=== Work to complete ===
Can you rewrite the records that run from the line containing "The width and height of the screenshot is (1227, 641)." through the line containing "Toggle the purple", swapping every "Image resolution" for "Screen size" and leaving everything else as it is?
— BEGIN —
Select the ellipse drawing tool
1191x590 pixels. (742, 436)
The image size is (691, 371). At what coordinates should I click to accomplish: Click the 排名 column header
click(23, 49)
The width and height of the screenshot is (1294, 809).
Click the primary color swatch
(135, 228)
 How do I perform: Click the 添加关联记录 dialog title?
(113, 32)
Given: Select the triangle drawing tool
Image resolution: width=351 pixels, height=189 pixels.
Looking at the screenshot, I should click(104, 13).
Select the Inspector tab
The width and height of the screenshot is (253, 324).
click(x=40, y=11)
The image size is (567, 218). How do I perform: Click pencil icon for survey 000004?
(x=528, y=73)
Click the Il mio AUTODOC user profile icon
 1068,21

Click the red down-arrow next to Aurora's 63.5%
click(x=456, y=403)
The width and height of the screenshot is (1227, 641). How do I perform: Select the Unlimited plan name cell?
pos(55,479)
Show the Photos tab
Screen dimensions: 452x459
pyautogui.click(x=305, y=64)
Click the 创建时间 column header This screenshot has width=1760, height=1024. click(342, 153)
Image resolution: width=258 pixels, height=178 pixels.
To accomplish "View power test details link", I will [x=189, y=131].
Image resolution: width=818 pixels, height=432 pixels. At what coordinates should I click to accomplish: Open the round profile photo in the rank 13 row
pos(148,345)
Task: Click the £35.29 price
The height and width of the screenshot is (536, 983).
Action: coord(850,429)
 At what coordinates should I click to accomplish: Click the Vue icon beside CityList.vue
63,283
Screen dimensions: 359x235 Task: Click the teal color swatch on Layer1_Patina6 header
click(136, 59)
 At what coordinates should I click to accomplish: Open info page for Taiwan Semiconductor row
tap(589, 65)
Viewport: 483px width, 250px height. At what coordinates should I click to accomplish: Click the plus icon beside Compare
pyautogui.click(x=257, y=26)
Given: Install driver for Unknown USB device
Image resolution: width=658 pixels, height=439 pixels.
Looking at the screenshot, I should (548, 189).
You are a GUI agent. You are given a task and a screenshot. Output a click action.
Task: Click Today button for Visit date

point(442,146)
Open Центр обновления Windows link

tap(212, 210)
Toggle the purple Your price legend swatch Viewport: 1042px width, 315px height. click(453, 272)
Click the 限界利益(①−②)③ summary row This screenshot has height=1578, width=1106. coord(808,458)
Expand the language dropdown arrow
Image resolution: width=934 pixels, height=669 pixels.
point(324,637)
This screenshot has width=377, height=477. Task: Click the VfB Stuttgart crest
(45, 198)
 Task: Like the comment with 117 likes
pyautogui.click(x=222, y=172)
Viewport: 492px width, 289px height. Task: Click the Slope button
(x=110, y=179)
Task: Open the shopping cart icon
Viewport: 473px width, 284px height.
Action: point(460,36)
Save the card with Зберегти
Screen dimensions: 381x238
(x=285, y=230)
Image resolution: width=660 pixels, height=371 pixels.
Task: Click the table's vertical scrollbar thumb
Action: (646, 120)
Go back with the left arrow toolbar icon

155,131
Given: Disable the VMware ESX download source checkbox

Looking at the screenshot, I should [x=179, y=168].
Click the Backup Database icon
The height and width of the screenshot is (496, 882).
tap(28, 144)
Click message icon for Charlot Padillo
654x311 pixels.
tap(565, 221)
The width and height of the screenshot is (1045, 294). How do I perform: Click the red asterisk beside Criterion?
— END —
=== Result of the exercise ===
The width and height of the screenshot is (1227, 641). How do I perform: Select the Unlimited plan name cell?
pos(55,479)
Show the Photos tab
Screen dimensions: 452x459
pyautogui.click(x=305, y=64)
Click the 创建时间 column header This screenshot has width=1760, height=1024. click(342, 153)
Screen size: width=258 pixels, height=178 pixels.
To accomplish "View power test details link", I will [x=189, y=131].
Screen size: width=818 pixels, height=432 pixels. At what coordinates should I click to accomplish: Open the round profile photo in the rank 13 row
pos(148,345)
Task: Click the £35.29 price
The height and width of the screenshot is (536, 983).
Action: coord(850,429)
 At what coordinates should I click to accomplish: Click the Vue icon beside CityList.vue
63,283
Screen dimensions: 359x235 Task: Click the teal color swatch on Layer1_Patina6 header
click(136, 59)
 At what coordinates should I click to accomplish: Open info page for Taiwan Semiconductor row
tap(589, 65)
Viewport: 483px width, 250px height. At what coordinates should I click to accomplish: Click the plus icon beside Compare
pyautogui.click(x=257, y=26)
Given: Install driver for Unknown USB device
Screen size: width=658 pixels, height=439 pixels.
Looking at the screenshot, I should (548, 189).
You are a GUI agent. You are given a task and a screenshot. Output a click action.
Task: Click Today button for Visit date

point(442,146)
Open Центр обновления Windows link

tap(212, 210)
Toggle the purple Your price legend swatch Viewport: 1042px width, 315px height. click(453, 272)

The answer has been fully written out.